Para o especialista em mercado imobiliário Daniel Claudino, existem algumas características que ajudam a explicar o motivo desse comportamento ser diferente das outras capitais. Uma delas é o valor dos imóveis.
“O metro quadrado da capital está historicamente entre os mais caros do país, o que empurra o valor médio das operações para cima. Ticket mais alto exige entrada maior, renda comprovada maior e enquadramento mais apertado nas linhas de crédito”. De acordo com ele, há também o fator do perfil de renda. “Ao lado do funcionalismo estável, existe um contingente relevante de comissionados, prestadores de serviço e autônomos, cuja comprovação de renda tende a ser mais difícil na régua atual dos bancos”, acrescenta.
Na visão de Nathalia Costeira, gerente de comunicação da Loft, há também um terceiro elemento que influencia no cenário: a demanda por imóveis menos sensíveis à oscilação do ciclo econômico. “Brasília se destaca pela atratividade do segmento de alto padrão. Isso pode fazer com que os compradores não enxerguem os juros ainda em patamar elevado como um impeditivo para iniciar a busca por um imóvel. Eles avançam nessa jornada de compra, entram com o pedido de financiamento e acabam encontrando dificuldades justamente nessa etapa de aprovação de conseguir o crédito. Por isso que em Brasília o acesso ao financiamento aparece com uma barreira mais relevante do que o custo do crédito em si”, explica.
Mas afinal, o gargalo na hora da aprovação está relacionado às taxas muito altas ou o perfil cadastral que não se enquadra nas exigências atuais do banco? Na avaliação dos especialistas, os dois fatores se somam, pelo menos na maioria dos casos observados no mercado imobiliário, mas há outros elementos no quadro nacional.
“A poupança, principal fonte tradicional do crédito imobiliário, teve captação líquida negativa de quase R$ 63 bilhões em 2025. Com funding mais escasso, os bancos ficaram mais seletivos. São cotas de financiamento menores, entradas maiores, critérios mais duros. E é razoável supor que o cenário de endividamento e inadimplência elevados das famílias brasileiras também esteja tornando a análise de crédito mais rigorosa na ponta. Quem chega ao banco com renda já comprometida tem a aprovação dificultada, e o próprio banco, diante do risco, aperta a régua para todos”, avalia Claudino.

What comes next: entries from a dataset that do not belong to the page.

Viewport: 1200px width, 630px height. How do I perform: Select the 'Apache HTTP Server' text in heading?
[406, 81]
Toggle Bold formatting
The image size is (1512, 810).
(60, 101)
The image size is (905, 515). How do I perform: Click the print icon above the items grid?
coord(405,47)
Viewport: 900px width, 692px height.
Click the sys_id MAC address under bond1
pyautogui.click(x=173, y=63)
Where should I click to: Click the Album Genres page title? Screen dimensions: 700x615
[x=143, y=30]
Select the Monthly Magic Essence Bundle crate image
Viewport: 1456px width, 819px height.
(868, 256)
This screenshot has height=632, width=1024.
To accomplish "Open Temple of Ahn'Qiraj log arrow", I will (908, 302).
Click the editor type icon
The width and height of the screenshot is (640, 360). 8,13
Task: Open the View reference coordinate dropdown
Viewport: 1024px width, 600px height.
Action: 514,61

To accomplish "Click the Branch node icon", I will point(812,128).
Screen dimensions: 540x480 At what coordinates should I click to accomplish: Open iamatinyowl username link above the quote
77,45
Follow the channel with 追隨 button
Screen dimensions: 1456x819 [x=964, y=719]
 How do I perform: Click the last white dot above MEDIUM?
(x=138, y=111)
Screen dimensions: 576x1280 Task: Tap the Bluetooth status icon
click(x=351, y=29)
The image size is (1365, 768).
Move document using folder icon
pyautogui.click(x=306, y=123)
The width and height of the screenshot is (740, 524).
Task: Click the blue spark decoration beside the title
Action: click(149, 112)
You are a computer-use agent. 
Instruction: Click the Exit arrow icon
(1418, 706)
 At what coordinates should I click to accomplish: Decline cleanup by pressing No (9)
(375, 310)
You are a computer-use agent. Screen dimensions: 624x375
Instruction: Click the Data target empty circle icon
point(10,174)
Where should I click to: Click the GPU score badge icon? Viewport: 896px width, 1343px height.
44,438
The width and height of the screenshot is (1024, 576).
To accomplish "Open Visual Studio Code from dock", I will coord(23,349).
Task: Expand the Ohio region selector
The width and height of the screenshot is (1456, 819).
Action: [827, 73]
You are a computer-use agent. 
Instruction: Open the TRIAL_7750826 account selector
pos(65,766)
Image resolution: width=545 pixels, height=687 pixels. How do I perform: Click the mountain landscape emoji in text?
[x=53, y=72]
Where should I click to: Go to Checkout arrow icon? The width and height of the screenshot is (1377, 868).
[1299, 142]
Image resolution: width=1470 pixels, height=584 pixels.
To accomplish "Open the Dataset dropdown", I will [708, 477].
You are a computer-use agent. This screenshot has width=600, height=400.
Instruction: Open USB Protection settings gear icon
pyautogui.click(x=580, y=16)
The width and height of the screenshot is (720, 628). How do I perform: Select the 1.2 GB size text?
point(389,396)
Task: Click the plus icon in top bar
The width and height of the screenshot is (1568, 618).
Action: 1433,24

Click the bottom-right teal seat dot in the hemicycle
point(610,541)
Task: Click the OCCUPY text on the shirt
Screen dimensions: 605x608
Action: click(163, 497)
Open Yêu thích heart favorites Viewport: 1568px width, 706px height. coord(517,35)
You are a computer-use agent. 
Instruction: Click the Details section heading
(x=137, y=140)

Para Costeira, uma parcela significativa das negativas ocorre por problemas operacionais como inconsistência no preenchimento dos formulários de documentação. “Às vezes é por uma informação que está divergente do documento e do que é colocado no formulário. Esse processo ainda é bastante manual. Esses pequenos erros podem gerar retrabalho e até a reprovação do crédito. Além dos critérios de crédito dos bancos, a qualidade da documentação que a pessoa envia também tem um peso importante na reprovação ou na aprovação”, argumenta.
No entanto, o cenário não é dos piores. Há a possibilidade de reverter esse quadro de forma gradual e condicionada, a depender do ciclo econômico que o país deve passar nos próximos meses. Com a queda da Selic – taxa básica de juros da economia brasileira – prevista para encerrar o ano na casa dos 13% a 13,5%, o crédito tende a ficar mais barato e, com o tempo, mais acessível na aprovação.
“O que eu não faria é prometer uma virada rápida. A inflação segue acima da meta e o Banco Central tem sinalizado cautela. Para quem pretende comprar em Brasília, o caminho prático é preparar o cadastro desde já: organizar a comprovação de renda, reduzir comprometimento com outras dívidas e simular em mais de um banco. E lembrar que a decisão de compra pode ser separada da decisão de taxa, graças à portabilidade”, defende Claudino.